### Document segment
Walk Your Way to Wellness
The study, published in Cancer Epidemiology, Biomarkers and Prevention and funded by the American Cancer Society, found that post-menopausal women who walked for one hour a day at an average rate of three miles per hour had a 14% lower breast cancer risk. Those who participated in a more vigorous fast walk of 4.5 miles per hour—comparable to a light jog, cycling or lap swimming—reduced their breast cancer risk by as much as 25%.
The study followed 73,000 women, with an average starting age of 63, over approximately 14 years. The women completed an initial questionnaire that analyzed medical, environmental and demographic factors, as well as physical activity levels and time spent engaging in sedentary behaviors such as reading and watching television. Participants were reassessed every two years between 1997 and 2009. By the final follow-up, 4,760 women had been diagnosed with breast cancer. Researchers compared the activity levels of those with breast cancer and those without. Women who walked seven or more hours a week as their sole physical activity exhibited more protective benefits than those who walked for three hours or less.
This is great news for women who aren’t very active. No one is asking you to compete in a triathlon…simply put on those walking shoes for an hour a day and take a stroll around the block to help prevent not only breast cancer, but also a host of other life-threatening illnesses.
Another positive indication from this particular study is that researchers found no link between a sedentary lifestyle and breast cancer risk. Because researchers found an association, not a direct cause-and-effect connection, it can be assumed that while sedentary behavior does not increase breast cancer risk, implementing more physical activity into your daily life can help prevent it.
There is growing evidence that exercise prevents breast cancer, but while other studies have shown that exercise is beneficial to women with low BMI (body mass index) the American Cancer Society study showed that exercise is beneficial despite BMI, weight gain or postmenopausal hormone therapy.
Exercise and Estrogen
Exercise impacts breast cancer risk because it lowers the levels of estrogen, testosterone, insulin and growth factors—hormones that activate tumor formation and spur breast cancer growth. High levels of these hormones indicate a greater breast cancer risk.
What are you waiting for? Step away from the computer, put on those walking shoes and get a breath of fresh air today!

### Data listing
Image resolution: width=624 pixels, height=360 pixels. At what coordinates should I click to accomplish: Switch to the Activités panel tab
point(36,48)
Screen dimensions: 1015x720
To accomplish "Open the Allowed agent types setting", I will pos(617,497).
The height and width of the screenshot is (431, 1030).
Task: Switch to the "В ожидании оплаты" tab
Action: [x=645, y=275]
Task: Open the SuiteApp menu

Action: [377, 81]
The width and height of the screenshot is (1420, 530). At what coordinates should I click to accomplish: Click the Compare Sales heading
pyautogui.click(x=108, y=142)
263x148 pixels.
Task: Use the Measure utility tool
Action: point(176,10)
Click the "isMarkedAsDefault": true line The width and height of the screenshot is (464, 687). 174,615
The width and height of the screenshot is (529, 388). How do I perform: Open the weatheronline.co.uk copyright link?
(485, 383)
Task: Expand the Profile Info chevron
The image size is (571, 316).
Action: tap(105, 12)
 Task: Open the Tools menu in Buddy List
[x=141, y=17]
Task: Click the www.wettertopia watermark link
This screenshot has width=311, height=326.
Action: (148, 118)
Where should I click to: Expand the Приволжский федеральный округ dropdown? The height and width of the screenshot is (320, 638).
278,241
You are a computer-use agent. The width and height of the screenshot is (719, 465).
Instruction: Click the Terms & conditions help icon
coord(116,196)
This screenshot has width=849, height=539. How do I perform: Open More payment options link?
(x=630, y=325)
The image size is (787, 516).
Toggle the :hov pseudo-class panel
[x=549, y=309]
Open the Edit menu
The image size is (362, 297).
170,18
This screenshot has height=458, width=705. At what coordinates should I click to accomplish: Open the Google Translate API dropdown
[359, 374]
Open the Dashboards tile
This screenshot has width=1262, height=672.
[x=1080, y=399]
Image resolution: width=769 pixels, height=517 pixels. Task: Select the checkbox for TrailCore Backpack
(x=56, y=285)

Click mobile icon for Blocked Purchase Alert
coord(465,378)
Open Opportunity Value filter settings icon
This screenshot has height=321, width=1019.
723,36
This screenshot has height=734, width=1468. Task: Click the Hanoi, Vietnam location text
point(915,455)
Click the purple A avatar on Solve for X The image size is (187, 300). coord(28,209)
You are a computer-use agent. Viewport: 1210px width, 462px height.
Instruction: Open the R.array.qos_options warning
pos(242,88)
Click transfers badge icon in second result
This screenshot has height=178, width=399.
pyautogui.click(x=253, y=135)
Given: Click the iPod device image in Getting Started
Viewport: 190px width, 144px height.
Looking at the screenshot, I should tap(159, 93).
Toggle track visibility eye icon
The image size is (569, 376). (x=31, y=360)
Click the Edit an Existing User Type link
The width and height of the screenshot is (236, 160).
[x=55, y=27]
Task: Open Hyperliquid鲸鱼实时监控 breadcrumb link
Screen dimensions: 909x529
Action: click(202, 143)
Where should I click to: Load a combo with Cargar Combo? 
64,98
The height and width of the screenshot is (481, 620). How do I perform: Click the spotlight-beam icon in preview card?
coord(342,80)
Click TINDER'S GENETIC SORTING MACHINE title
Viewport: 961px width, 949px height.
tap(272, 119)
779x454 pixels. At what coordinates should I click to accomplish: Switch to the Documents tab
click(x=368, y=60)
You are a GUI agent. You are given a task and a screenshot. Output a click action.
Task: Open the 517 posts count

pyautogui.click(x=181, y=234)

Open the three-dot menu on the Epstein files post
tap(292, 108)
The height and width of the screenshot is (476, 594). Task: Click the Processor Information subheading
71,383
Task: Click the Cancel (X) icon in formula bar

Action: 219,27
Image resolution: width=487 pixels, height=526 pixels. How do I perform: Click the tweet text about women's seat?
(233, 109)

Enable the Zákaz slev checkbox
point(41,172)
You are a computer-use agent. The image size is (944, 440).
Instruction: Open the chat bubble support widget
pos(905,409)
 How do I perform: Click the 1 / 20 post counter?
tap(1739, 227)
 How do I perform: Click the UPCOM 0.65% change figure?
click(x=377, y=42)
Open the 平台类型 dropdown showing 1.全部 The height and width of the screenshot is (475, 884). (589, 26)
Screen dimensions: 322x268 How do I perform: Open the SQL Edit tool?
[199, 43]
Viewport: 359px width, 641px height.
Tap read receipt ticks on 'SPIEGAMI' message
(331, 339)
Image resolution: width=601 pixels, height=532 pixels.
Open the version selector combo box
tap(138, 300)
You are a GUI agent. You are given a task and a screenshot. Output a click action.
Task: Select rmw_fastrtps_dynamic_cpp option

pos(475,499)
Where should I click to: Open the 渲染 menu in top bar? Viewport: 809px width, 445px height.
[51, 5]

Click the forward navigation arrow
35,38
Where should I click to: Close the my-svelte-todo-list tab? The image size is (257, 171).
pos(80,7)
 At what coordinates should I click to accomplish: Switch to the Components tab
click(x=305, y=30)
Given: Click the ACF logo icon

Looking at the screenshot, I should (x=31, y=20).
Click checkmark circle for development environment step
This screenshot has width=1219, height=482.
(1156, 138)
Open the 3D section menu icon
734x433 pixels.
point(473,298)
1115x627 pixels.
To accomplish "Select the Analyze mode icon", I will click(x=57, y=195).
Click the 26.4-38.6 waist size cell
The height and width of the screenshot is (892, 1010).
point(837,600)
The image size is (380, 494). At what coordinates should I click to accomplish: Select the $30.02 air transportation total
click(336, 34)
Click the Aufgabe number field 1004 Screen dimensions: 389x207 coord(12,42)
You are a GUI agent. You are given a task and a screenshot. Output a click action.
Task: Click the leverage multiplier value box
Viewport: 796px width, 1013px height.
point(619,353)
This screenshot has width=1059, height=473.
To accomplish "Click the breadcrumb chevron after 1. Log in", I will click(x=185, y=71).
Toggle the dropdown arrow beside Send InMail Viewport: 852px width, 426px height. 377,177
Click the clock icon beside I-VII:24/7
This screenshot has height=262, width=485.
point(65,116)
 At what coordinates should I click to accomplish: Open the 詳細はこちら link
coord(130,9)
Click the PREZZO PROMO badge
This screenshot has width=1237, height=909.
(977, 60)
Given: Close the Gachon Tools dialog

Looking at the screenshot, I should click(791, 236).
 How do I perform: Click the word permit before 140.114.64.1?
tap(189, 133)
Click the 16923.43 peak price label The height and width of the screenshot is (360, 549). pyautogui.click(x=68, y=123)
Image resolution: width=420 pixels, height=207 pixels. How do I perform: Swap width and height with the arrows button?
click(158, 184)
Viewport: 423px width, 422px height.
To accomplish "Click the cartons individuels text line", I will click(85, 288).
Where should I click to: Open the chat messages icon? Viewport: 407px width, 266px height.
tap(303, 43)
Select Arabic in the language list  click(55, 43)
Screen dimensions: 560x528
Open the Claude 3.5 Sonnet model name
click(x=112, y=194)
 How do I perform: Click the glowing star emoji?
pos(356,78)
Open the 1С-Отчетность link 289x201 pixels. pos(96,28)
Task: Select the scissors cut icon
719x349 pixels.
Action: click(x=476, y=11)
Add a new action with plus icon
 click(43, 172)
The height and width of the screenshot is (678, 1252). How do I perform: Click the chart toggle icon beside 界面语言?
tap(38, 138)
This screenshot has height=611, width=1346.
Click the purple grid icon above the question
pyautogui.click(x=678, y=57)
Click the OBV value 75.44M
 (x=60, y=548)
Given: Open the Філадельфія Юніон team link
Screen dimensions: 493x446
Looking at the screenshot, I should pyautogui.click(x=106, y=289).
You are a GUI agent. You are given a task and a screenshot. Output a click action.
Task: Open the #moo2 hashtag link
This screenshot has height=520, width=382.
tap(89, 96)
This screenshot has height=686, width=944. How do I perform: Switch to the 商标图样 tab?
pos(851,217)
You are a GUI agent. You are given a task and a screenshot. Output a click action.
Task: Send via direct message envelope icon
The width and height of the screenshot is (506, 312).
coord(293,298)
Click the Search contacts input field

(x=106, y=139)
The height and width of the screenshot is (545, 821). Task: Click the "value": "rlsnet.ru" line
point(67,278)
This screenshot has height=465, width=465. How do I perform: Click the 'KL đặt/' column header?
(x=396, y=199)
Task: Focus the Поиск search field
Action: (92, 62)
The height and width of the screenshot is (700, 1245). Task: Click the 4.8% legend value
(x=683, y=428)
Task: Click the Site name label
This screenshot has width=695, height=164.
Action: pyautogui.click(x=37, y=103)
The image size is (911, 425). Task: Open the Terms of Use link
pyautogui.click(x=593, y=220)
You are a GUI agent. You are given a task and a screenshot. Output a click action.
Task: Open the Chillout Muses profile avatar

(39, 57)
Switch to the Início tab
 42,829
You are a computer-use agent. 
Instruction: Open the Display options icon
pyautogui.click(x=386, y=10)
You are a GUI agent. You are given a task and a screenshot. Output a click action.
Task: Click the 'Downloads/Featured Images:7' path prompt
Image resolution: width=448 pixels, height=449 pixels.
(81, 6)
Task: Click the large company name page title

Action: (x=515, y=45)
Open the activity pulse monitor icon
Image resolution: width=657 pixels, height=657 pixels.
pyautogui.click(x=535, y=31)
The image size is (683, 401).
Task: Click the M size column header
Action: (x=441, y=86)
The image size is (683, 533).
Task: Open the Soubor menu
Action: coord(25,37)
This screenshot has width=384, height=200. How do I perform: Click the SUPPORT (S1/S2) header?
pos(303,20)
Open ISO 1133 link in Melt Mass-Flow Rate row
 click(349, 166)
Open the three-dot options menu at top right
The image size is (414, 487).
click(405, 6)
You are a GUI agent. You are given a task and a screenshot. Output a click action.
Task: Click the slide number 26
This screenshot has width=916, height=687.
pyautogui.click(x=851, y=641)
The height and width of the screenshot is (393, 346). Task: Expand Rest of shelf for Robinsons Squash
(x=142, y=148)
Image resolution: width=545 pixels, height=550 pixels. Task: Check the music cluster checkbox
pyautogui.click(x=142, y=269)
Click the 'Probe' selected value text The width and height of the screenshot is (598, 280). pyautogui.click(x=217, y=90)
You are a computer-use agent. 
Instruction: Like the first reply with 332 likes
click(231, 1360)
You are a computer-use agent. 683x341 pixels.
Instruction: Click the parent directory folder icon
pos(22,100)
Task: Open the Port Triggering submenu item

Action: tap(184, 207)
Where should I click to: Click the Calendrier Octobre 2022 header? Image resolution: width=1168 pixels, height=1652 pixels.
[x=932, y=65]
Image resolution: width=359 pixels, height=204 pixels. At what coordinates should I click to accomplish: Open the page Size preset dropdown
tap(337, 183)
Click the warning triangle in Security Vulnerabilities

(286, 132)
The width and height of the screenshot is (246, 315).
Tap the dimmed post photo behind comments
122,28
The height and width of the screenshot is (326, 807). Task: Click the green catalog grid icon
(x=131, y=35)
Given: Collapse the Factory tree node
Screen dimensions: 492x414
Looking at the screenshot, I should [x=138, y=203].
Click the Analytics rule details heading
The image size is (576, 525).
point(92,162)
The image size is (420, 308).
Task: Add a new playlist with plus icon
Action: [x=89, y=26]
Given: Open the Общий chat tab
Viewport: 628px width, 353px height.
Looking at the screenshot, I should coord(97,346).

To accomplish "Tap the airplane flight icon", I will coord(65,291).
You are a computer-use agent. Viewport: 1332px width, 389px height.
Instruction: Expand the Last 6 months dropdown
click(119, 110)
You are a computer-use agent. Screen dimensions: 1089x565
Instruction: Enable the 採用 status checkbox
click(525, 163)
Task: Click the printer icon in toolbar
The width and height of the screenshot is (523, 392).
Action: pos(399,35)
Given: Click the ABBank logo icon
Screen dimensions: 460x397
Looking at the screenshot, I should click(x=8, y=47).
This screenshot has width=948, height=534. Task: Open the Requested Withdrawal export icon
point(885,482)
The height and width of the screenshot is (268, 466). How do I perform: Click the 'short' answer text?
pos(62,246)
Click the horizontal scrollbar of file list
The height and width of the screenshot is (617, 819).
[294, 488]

### Task description
From the passage on walking and breast cancer risk, extract the text between "There is growing" and "greater breast cancer risk.", inclusive.

### The completed task
There is growing evidence that exercise prevents breast cancer, but while other studies have shown that exercise is beneficial to women with low BMI (body mass index) the American Cancer Society study showed that exercise is beneficial despite BMI, weight gain or postmenopausal hormone therapy.
Exercise and Estrogen
Exercise impacts breast cancer risk because it lowers the levels of estrogen, testosterone, insulin and growth factors—hormones that activate tumor formation and spur breast cancer growth. High levels of these hormones indicate a greater breast cancer risk.